#### REQUIREMENT:
Wherever the word "computer" occurs in the lines below, copy the whole line.
─── DATA EXTRACT ───
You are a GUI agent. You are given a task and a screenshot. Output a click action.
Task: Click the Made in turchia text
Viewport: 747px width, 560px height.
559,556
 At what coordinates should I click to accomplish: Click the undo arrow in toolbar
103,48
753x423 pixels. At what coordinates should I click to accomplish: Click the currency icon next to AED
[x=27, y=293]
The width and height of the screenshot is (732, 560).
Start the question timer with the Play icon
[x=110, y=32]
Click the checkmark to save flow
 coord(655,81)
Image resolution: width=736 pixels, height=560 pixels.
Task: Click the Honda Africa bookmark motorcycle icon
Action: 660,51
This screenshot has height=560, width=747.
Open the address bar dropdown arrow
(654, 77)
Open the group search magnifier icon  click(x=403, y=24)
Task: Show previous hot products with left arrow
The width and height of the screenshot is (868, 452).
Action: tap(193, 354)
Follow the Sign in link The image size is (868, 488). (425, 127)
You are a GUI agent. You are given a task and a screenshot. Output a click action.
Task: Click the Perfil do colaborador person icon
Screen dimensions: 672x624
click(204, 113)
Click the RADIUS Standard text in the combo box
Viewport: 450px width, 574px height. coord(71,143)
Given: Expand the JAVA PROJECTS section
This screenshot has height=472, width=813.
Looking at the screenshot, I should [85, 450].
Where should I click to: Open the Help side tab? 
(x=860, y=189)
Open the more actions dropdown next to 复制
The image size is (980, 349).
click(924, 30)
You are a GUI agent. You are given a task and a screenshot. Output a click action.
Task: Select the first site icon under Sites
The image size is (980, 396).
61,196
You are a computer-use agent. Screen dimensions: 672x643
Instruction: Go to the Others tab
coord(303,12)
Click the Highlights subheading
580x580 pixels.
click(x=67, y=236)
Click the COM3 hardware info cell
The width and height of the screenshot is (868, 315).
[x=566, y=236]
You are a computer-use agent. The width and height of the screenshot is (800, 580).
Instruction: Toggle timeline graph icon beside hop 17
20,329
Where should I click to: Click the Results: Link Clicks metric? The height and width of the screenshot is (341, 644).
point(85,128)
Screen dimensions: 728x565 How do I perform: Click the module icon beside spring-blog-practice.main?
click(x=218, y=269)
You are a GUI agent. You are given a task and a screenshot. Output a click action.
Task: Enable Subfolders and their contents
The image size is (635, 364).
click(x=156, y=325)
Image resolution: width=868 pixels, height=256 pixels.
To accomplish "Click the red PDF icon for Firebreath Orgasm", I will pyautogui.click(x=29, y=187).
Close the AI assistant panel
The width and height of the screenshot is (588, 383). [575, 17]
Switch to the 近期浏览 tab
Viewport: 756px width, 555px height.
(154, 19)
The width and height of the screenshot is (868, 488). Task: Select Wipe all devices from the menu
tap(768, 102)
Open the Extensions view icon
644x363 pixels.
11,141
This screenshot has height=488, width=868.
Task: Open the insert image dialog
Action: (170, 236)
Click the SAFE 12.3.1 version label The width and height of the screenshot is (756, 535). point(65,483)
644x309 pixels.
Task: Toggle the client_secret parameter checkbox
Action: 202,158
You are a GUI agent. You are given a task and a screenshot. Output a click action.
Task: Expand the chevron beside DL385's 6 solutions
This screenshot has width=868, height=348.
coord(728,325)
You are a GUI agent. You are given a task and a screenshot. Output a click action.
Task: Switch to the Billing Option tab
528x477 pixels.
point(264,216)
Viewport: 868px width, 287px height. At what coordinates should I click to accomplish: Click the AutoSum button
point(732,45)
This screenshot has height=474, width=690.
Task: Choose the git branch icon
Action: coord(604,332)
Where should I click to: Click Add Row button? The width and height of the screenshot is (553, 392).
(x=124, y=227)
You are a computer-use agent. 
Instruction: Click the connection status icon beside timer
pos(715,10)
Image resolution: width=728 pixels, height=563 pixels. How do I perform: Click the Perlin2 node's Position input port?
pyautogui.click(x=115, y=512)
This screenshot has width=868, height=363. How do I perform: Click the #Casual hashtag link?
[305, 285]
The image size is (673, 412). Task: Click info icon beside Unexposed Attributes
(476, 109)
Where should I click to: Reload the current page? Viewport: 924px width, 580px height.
───
#### RESPONSE:
You are a computer-use agent. Screen dimensions: 672x643
You are a computer-use agent. The width and height of the screenshot is (800, 580).
You are a computer-use agent. 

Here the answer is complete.